Have you ever tried Turkish Delight or wondered exactly what it is? This beloved treat also known as lokum, is a combination of sugar, and cornstarch. With the addition of flavors it creates and gummy, or chewy sweet. The traditional flavors are floral, like rosewater or bergamot, or orange blossom, and can sometimes contain pistachios or other nuts which add a delicious flavor plus crunch. They are cut into little cubes and dusted with powdered sugar to keep them from sticking. You’ll find them as a treat on their own or sometimes accompanying a cup of a tea. The history and origins of this confection are debated.
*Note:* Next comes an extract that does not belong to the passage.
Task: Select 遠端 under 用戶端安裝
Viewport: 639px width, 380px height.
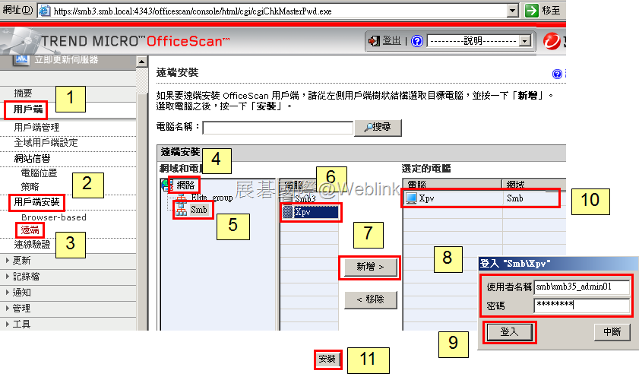Action: [30, 230]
They could go back as far as the sixteenth century or more possibly an 18th century confectioner whose creation became so popular with a Sultan that he was made the court’s chief confectioner.
And much, much more.
Today’s market has greatly expanded its selection from the traditional items to items geared also for tourists. That makes the Spice Market a bit of one stop shopping if you’re looking for gourmet and exotic food items, glass lanterns, ceramics or a copper Turkish coffee pot, you can find it right here.
Don’t miss this fantastic slice of Turkey’s culture and history. It’s a short walk from many of the center city sites and well worth the trip. So bring your appetite and lots of room in your suitcase and enjoy a visit to the Spice Market. You won’t be disappointed!